Why am I going to all this trouble here? Well, it seems to me that Everett's arm is a key part of what has made him a special defensive shortstop. If he can't make really strong throws, he can't position himself as far back, and he won't get to as much in the hole or up the middle. However, as we saw above, even without a strong arm, Everett looks like an above average defender at shortstop. A weak arm will almost certainly keep him from being an elite defender, though, which he has been in the past.

I tend to think that even if Everett gets the job done as well as Punto, because of his style, he's simply not going to receive as much praise. He's the guy in the back of the class who doesn't talk to anyone but still gets good grades, whereas Punto's the guy who sits in the front row, volunteers to answer every question and gives the teacher an apple every day. Also, given the way that TV broadcasts focus so much on showing us the batter and pitcher between pitches, or close-up shots of whatever, it's going to be tough to notice a guy whose calling card is that he positions himself a little differently and doesn't do anything flashy.

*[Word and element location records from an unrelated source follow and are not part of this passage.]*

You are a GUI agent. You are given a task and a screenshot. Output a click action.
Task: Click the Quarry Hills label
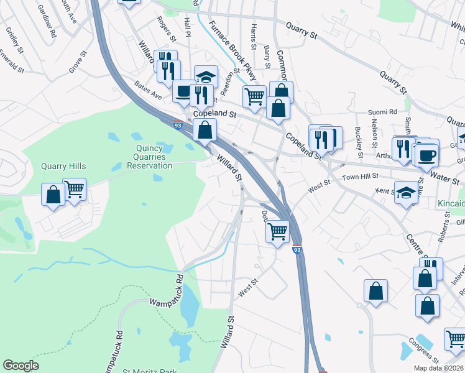click(x=63, y=166)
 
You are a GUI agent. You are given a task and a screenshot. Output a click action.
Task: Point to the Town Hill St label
click(x=361, y=178)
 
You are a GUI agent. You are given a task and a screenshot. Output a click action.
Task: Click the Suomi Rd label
click(x=382, y=112)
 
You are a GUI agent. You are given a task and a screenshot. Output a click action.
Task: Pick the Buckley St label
click(x=359, y=142)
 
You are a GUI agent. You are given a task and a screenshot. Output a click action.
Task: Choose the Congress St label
click(x=424, y=351)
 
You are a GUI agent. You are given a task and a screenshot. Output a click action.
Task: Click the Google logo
click(x=21, y=366)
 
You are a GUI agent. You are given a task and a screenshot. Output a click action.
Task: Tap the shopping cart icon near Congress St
click(x=455, y=339)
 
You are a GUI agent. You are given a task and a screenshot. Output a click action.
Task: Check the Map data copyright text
click(x=438, y=368)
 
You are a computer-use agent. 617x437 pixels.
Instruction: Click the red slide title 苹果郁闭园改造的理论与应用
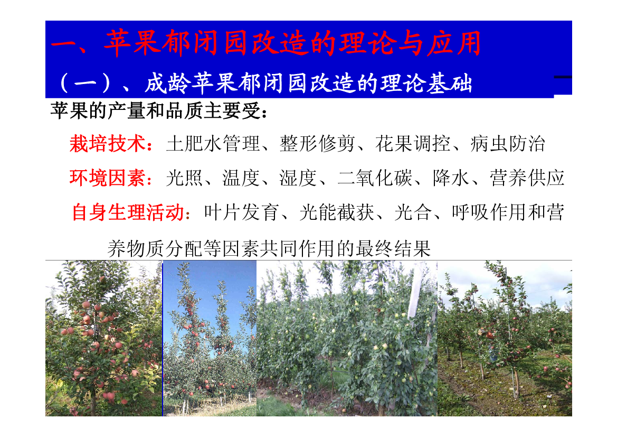coord(293,43)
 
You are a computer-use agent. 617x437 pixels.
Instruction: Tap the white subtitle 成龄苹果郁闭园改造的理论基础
coord(308,83)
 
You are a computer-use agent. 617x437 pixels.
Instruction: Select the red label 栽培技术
coord(108,143)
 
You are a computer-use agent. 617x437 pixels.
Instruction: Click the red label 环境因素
coord(108,178)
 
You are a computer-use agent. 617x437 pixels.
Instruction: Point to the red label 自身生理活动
coord(128,212)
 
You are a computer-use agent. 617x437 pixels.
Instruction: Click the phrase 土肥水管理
coord(213,143)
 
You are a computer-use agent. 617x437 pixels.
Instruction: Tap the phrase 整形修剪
coord(317,143)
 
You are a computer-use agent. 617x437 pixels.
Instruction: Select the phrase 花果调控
coord(413,143)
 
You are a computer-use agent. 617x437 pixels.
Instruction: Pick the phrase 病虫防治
coord(508,143)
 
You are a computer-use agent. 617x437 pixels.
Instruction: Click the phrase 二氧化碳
coord(375,178)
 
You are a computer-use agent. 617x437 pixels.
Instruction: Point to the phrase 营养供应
coord(527,178)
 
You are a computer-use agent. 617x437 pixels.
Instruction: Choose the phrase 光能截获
coord(336,212)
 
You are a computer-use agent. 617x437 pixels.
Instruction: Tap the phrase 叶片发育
coord(241,212)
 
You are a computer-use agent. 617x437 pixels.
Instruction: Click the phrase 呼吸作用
coord(489,212)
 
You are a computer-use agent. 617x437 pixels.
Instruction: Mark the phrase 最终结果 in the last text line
coord(393,249)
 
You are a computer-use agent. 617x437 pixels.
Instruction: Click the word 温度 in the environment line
coord(241,178)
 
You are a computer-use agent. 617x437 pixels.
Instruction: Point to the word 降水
coord(451,178)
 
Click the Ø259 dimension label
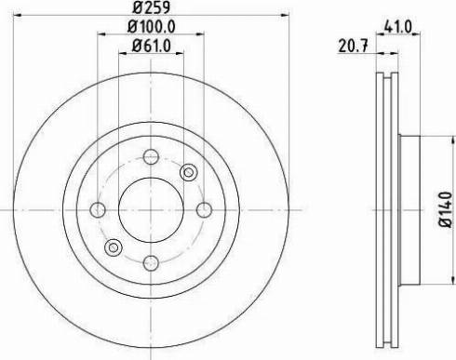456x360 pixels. click(x=152, y=7)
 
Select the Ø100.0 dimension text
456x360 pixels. click(x=152, y=27)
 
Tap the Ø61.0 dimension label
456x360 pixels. click(x=152, y=47)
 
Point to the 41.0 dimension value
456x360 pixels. click(x=398, y=27)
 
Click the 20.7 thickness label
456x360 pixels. click(x=353, y=47)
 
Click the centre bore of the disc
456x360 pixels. click(x=151, y=210)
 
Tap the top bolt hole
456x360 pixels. click(x=151, y=157)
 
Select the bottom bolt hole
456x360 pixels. click(x=151, y=263)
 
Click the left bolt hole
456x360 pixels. click(x=98, y=210)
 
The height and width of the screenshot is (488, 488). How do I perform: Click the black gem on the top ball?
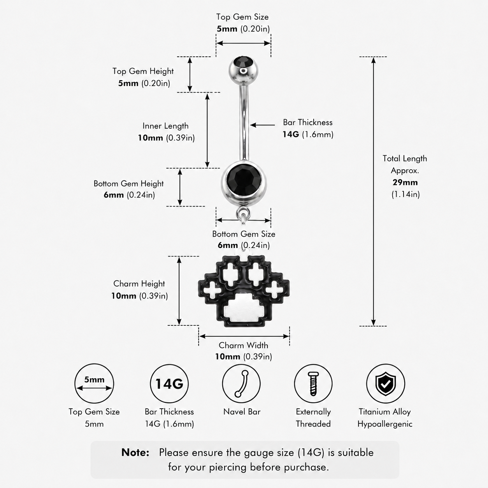[x=243, y=61]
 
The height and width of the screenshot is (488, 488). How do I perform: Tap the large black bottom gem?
[x=244, y=179]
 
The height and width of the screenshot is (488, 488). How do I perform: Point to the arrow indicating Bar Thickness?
[x=262, y=125]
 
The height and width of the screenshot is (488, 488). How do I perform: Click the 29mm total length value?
[x=405, y=182]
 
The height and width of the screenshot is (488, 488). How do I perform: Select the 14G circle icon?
[x=169, y=384]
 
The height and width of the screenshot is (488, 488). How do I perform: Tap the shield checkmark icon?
[x=385, y=383]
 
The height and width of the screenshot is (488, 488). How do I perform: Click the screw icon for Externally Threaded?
[x=313, y=383]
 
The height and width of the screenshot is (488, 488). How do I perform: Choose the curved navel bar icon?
[x=241, y=383]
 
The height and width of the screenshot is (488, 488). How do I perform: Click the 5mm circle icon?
[x=94, y=383]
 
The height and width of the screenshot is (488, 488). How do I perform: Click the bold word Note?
[x=135, y=453]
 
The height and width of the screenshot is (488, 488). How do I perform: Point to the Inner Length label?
[x=166, y=126]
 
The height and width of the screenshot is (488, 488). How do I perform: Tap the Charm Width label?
[x=243, y=345]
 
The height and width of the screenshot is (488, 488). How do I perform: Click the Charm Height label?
[x=139, y=284]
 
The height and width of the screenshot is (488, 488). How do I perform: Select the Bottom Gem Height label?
[x=129, y=183]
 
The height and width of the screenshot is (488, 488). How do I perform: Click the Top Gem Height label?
[x=143, y=71]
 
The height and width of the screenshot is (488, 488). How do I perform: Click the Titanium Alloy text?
[x=384, y=412]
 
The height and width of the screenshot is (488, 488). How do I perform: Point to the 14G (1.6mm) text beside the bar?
[x=308, y=134]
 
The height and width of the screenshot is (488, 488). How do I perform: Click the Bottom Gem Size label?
[x=244, y=234]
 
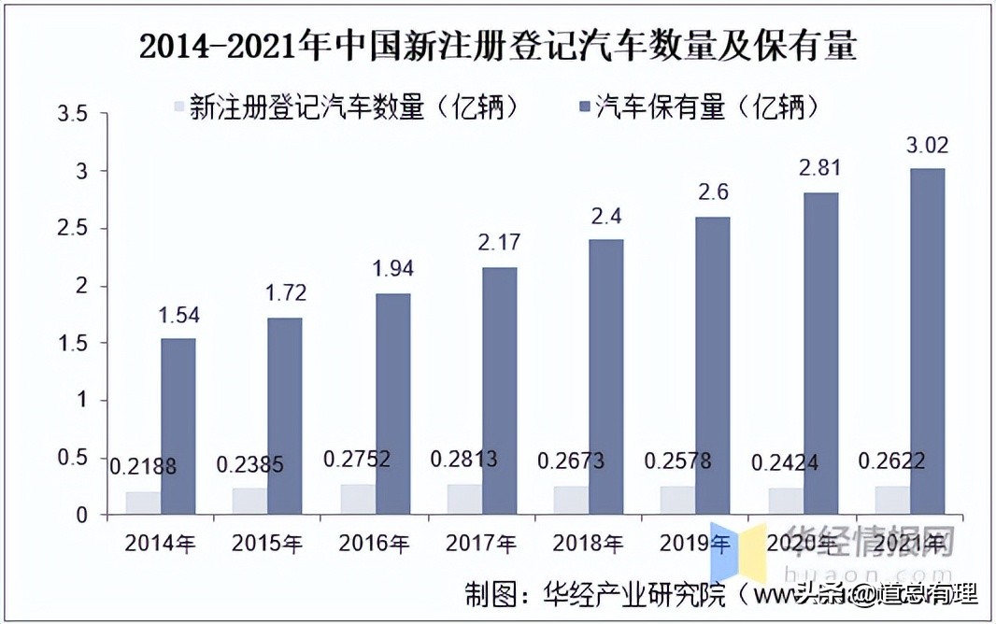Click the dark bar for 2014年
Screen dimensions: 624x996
(x=178, y=426)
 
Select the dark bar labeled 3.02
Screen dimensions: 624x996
(x=901, y=342)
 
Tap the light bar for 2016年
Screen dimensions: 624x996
(x=356, y=499)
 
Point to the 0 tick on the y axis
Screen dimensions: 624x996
(x=81, y=516)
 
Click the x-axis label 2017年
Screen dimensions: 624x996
(x=481, y=543)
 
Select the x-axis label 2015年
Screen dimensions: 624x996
(x=267, y=543)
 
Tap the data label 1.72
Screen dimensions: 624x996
(x=286, y=294)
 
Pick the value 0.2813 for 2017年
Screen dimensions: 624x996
(x=465, y=460)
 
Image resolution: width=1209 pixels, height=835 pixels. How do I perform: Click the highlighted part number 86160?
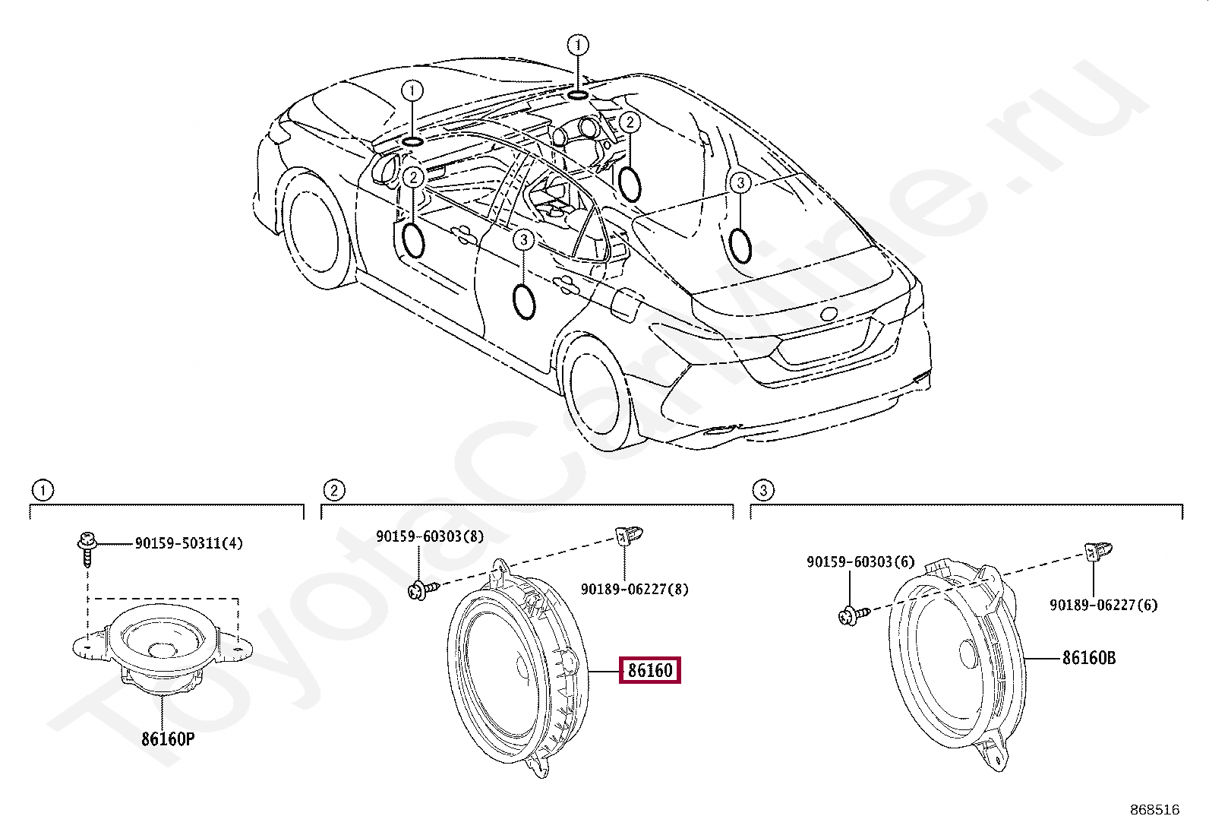point(650,670)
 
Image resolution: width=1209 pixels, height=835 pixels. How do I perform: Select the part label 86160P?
point(168,739)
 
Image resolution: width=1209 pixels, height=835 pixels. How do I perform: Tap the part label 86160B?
point(1088,658)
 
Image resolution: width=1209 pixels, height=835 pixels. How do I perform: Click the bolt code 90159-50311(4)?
point(189,543)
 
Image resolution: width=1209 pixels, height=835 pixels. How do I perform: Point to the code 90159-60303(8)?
point(430,536)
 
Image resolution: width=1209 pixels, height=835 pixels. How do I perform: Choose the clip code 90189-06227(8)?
point(634,590)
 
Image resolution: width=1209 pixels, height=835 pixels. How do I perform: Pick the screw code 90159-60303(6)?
point(860,562)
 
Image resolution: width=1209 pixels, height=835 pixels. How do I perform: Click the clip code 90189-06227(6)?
point(1103,605)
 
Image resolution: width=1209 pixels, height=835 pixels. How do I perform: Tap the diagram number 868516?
point(1154,810)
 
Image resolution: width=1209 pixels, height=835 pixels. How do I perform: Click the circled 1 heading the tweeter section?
point(43,490)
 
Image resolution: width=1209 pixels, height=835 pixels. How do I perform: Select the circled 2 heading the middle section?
point(333,490)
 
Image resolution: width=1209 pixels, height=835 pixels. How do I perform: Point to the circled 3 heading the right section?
point(763,490)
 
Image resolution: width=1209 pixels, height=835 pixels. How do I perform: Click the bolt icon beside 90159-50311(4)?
point(87,547)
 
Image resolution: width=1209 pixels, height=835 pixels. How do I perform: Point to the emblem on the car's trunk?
point(828,314)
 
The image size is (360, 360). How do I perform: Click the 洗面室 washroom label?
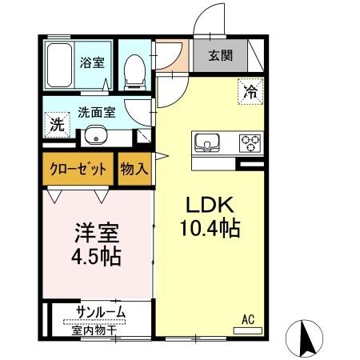[97, 113]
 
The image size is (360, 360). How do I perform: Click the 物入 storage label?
[134, 170]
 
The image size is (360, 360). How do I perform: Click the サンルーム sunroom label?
[101, 311]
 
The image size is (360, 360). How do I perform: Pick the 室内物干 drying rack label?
[97, 326]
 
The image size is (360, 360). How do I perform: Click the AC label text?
[248, 319]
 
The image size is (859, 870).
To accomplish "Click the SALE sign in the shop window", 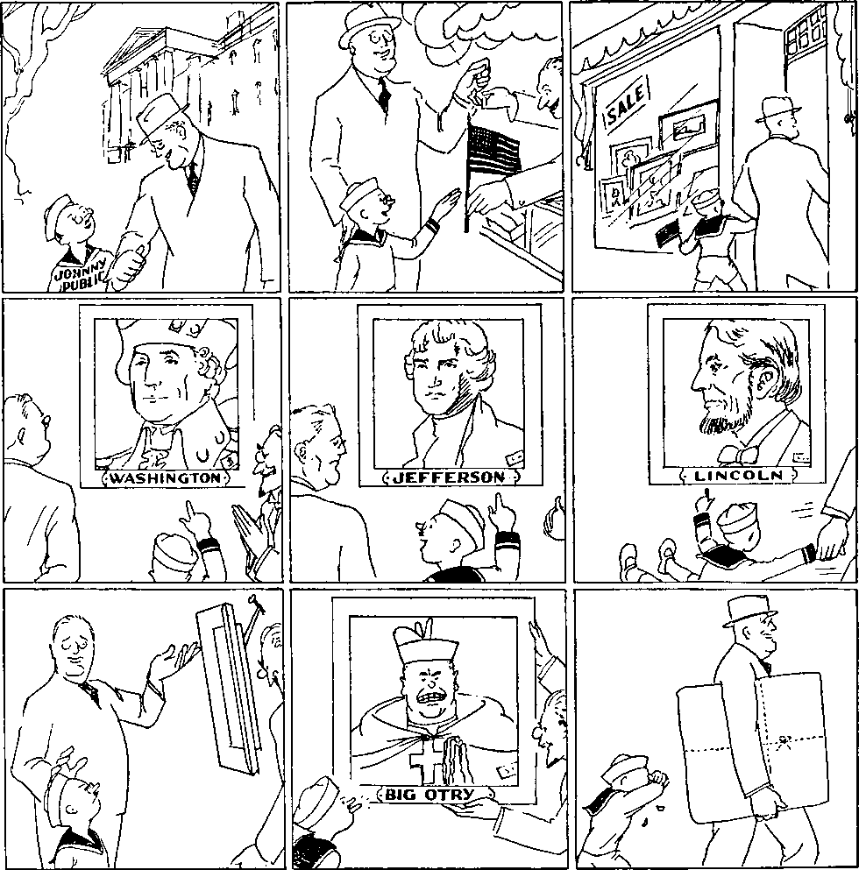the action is pyautogui.click(x=626, y=106).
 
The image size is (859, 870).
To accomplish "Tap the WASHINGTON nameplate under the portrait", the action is pyautogui.click(x=166, y=478).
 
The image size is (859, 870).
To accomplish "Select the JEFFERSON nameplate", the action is pyautogui.click(x=449, y=477).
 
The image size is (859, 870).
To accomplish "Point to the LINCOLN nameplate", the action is pyautogui.click(x=739, y=476).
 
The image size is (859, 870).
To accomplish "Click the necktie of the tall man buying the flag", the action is pyautogui.click(x=384, y=93).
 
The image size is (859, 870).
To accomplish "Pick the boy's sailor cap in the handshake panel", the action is pyautogui.click(x=60, y=208).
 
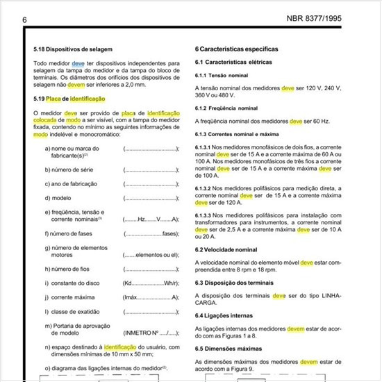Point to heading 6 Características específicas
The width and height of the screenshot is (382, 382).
pos(237,49)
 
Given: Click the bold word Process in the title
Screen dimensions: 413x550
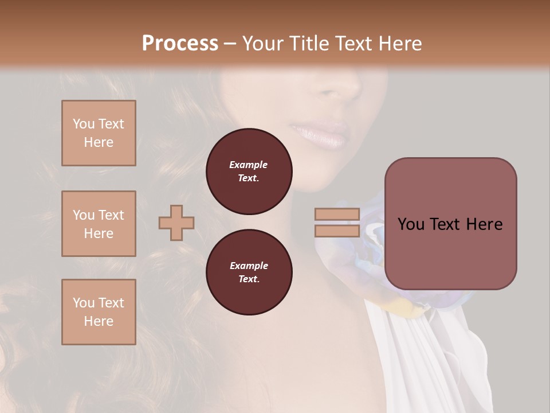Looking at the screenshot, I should click(180, 44).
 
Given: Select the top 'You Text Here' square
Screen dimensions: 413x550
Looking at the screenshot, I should click(99, 133).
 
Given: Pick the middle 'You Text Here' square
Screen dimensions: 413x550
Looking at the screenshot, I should click(99, 224).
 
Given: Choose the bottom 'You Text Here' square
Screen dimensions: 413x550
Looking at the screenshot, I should click(99, 311).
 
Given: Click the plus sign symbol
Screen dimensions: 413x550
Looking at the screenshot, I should click(176, 223).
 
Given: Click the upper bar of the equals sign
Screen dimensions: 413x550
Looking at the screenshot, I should click(337, 214).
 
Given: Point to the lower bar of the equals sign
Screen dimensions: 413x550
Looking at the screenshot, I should click(337, 231).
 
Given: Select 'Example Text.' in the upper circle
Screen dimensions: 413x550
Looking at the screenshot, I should click(249, 171).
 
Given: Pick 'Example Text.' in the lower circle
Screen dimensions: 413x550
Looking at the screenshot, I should click(249, 272).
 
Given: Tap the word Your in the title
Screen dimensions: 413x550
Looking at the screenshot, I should click(263, 44).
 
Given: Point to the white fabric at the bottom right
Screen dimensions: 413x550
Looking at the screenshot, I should click(418, 361).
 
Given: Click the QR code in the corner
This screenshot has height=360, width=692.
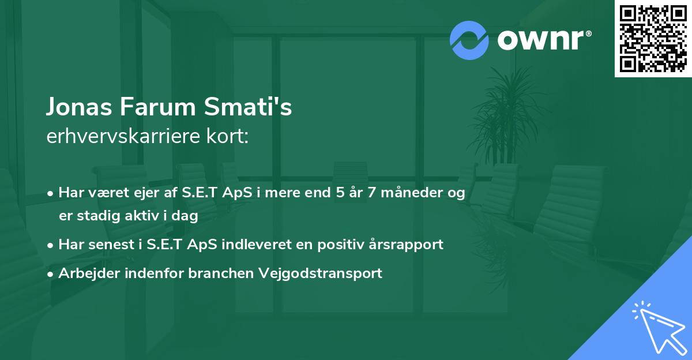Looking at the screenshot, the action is pyautogui.click(x=653, y=39).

In closing, I'd like to emphasize that this is much more a description of how things have been in the past rather than a prediction of how things will be in the future. As I noted, I have no idea what condition Everett's arm is compared to earlier this year, let alone compared to how it was last year or earlier in his career. Still, I would expect Everett-Punto-Harris(3B)-Span to be a lot better than Harris(SS)-Casilla-Lamb/Buscher-Cuddyer/Kubel/Monroe. So in the near term, the Twins will probably move towards playing more low-scoring games than they did early in the season.